My biggest tip: don’t accidentally pit warm walls against cool trim (or vice versa) unless you’re doing it very intentionally. That mismatch is what creates that vague “something feels off” feeling that makes you stare at your walls like they owe you money.
If your wall color is warm, a super crisp icy white trim can make the wall look muddy.
If your wall color is cool, a creamy trim can make everything look dingy.
You don’t have to overcomplicate it just keep the undertone direction friendly.
Quick fixes for common paint heartbreak
“My white looks yellow/dingy.”
You probably chose a warm white for a room with cooler light (north facing, or cool bulbs).
Try:
- slightly warmer bulbs if you want to lean into cozy
- or repaint with a cooler/balanced white if you want crisp
“It looked perfect in the store and terrible at home.”
Yep. Store lighting is not real life.
Next time: sample in your room, with your bulbs, at night. (Night is where the secrets live.)
“It clashes with my trim.”
Your wall and trim undertones are fighting.
Fix = repaint one… or choose a more balanced transition color so nobody has to be the villain.
“It looks different on different walls.”
Normal. Every wall gets different light.
If you want less shifting, pick a more muted color (high chroma colors love drama).
“My cool gray looks purple.”
Classic. Many grays lean purple, especially in certain lighting.
Do the white paper test, sample big, and check it under your evening lamps before you commit.
The little routine that will save you (and your sanity)

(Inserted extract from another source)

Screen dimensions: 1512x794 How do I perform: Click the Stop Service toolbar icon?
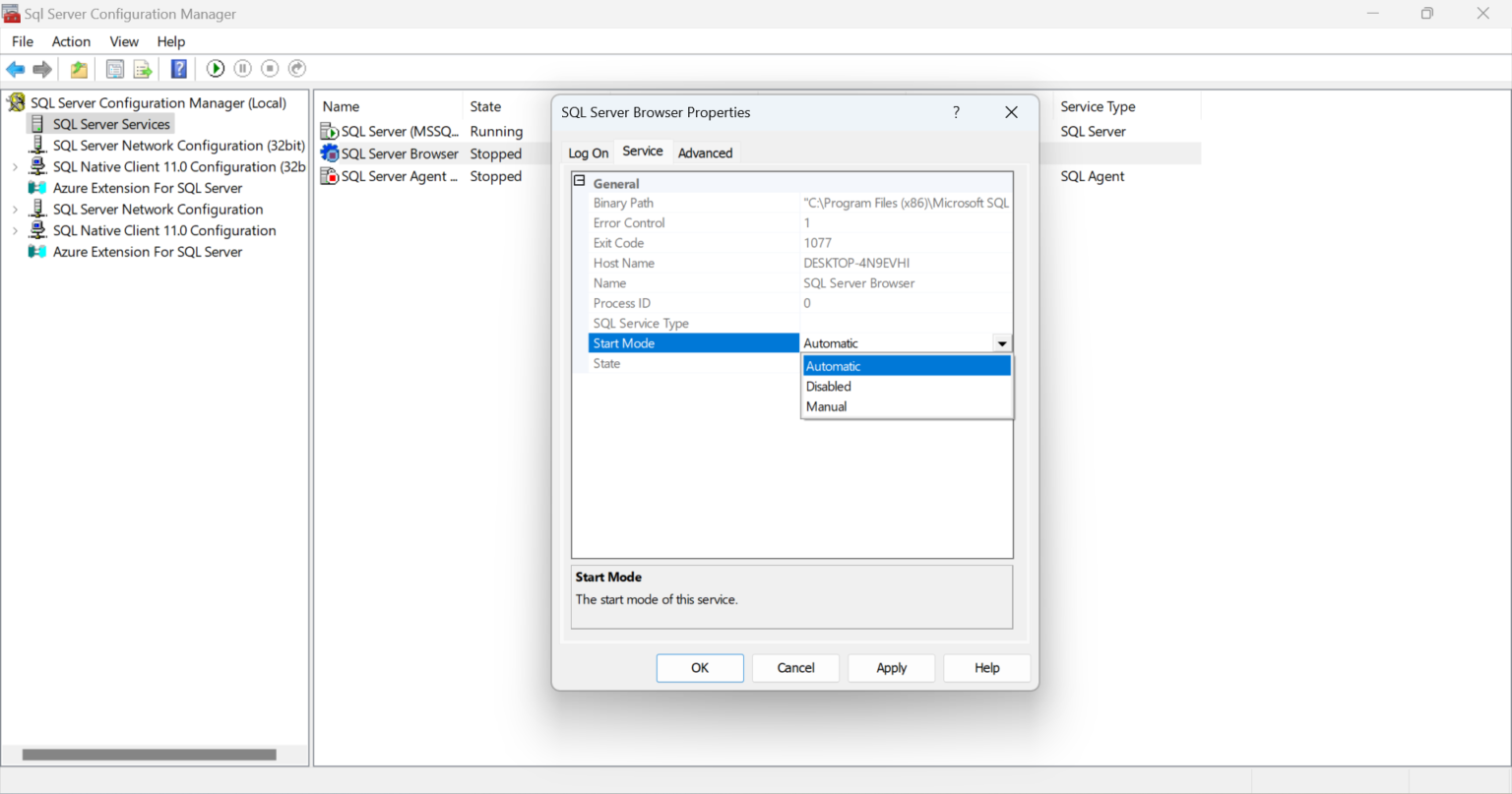point(269,68)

Before you buy gallons and commit your weekend to chaos:
- Hold the chip up to bright white paper
- Look at it midday and at night
- Sample it big (and on multiple walls)
- Decide if you’re going warm, cool, or balanced based on your floors/trim
That’s it. No mystical paint reading rituals required.
And if your “perfect gray” still turns purple? Congratulations, you’ve officially joined the time honored tradition of learning undertones the hard way. (I’ve been there. I painted a “neutral” once that looked like a dusty lilac fever dream at sunset. It did not spark joy.)
Go grab the printer paper and start there. Your future self the one not repainting the entire room will be very grateful.